_TASK INSTRUCTIONS_
Rewrite the listing from the line containing "You are a computer-use" through the line containing "Instruction: Collapse the", replacing "screenshot" with "screen capture" and leaving everything else as it is.

_EXTRACTED MATERIAL_
[Start]

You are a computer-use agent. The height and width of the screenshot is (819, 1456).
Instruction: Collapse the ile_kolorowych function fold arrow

[End]
[Start]

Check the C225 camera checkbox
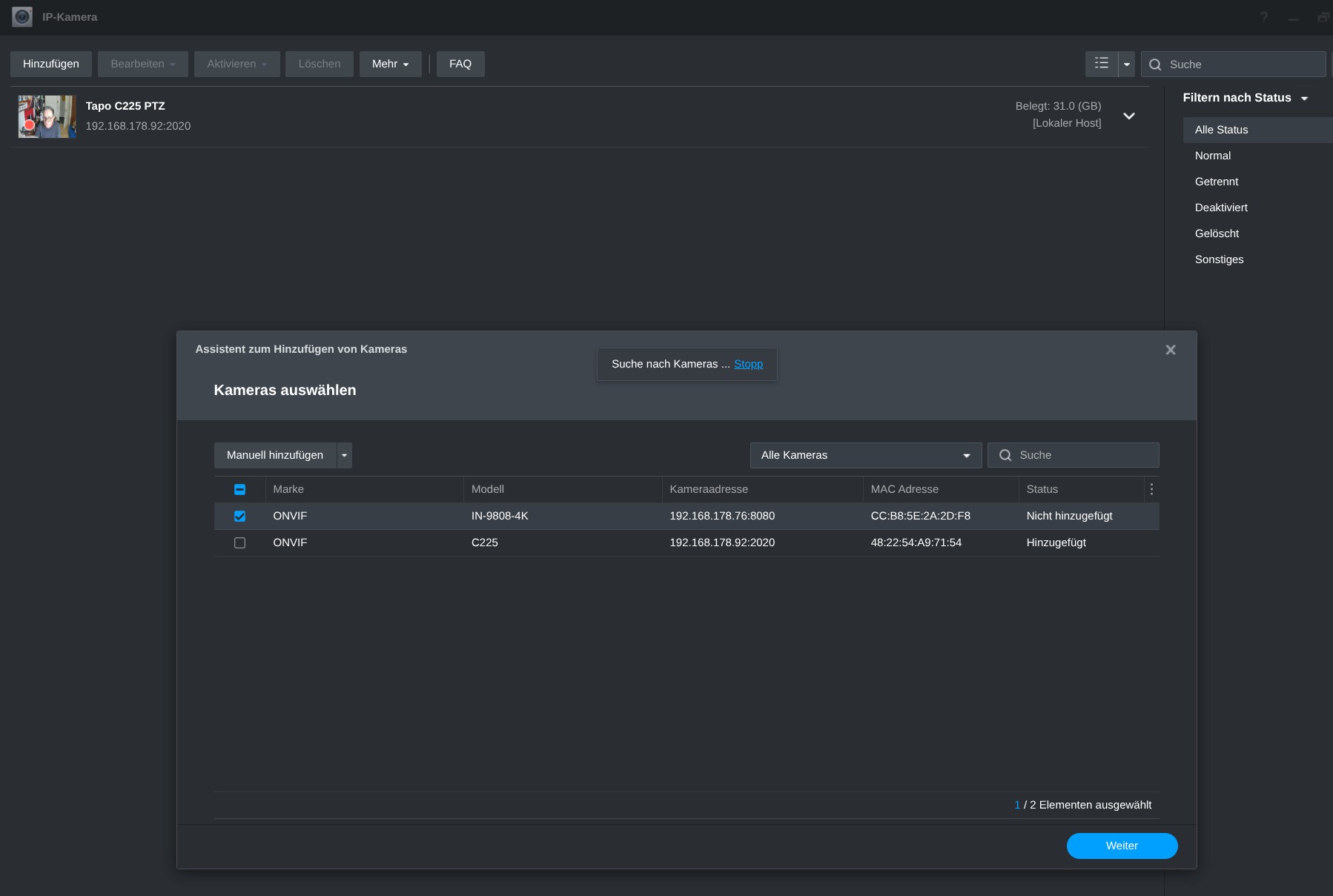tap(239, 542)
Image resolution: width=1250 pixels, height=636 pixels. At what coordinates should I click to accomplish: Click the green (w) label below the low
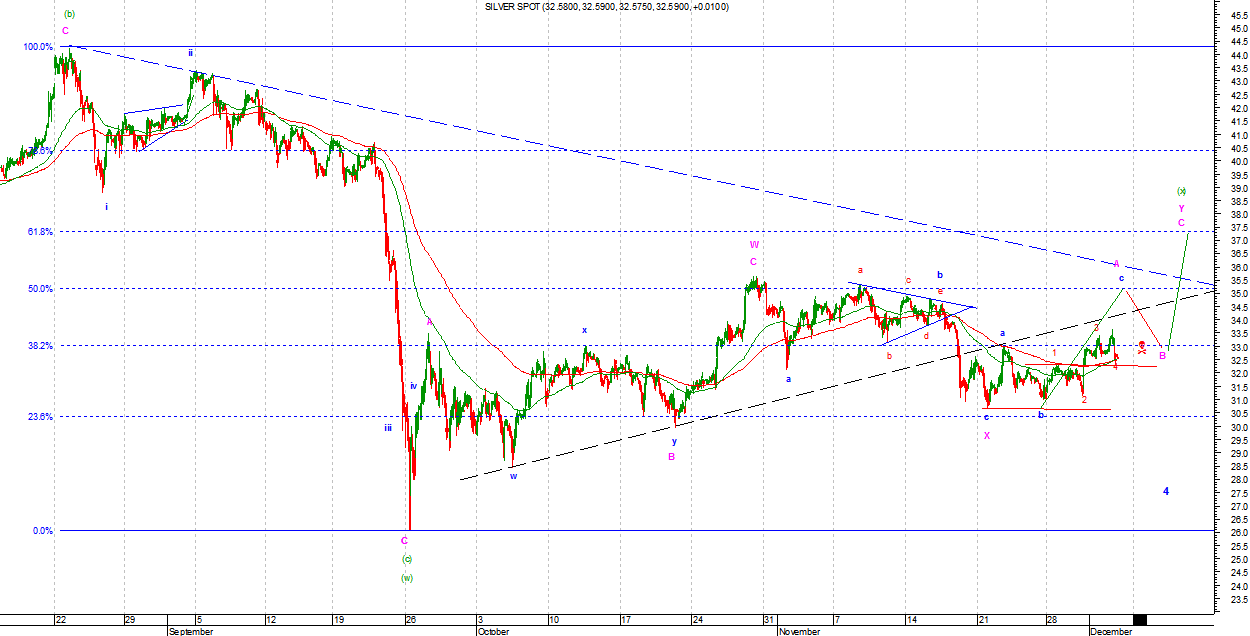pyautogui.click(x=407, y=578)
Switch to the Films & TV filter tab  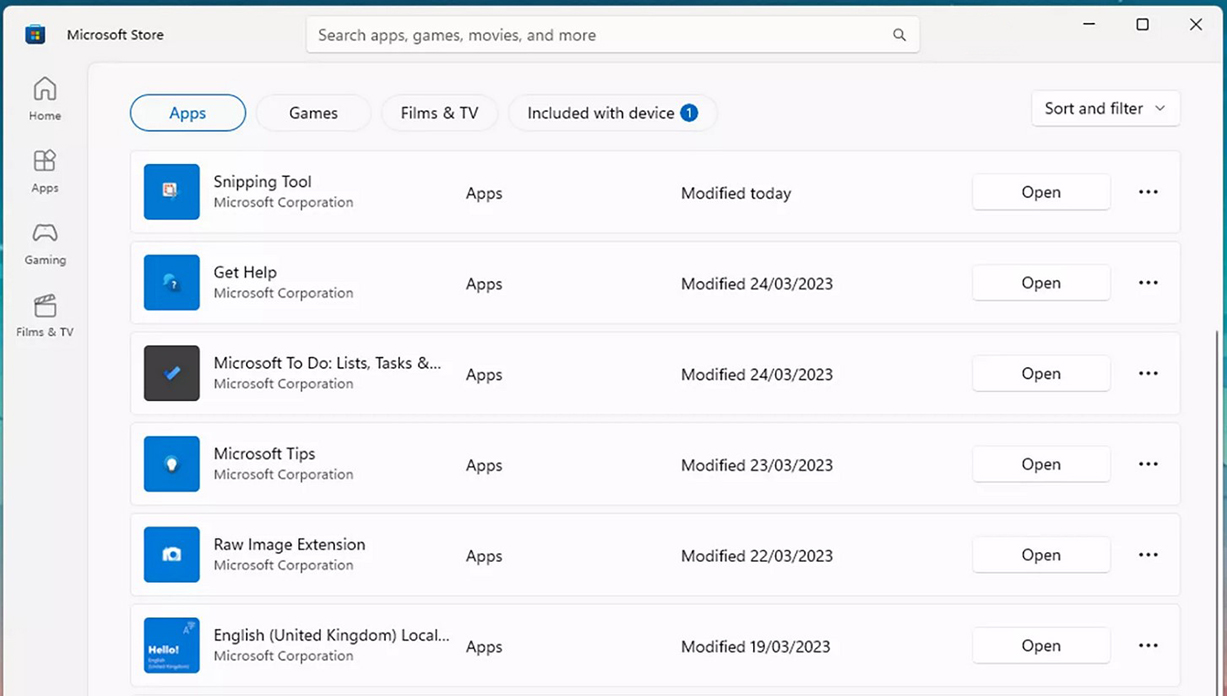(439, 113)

[End]

_THE OUTPUT_
You are a computer-use agent. The height and width of the screen capture is (819, 1456).
Instruction: Collapse the ile_kolorowych function fold arrow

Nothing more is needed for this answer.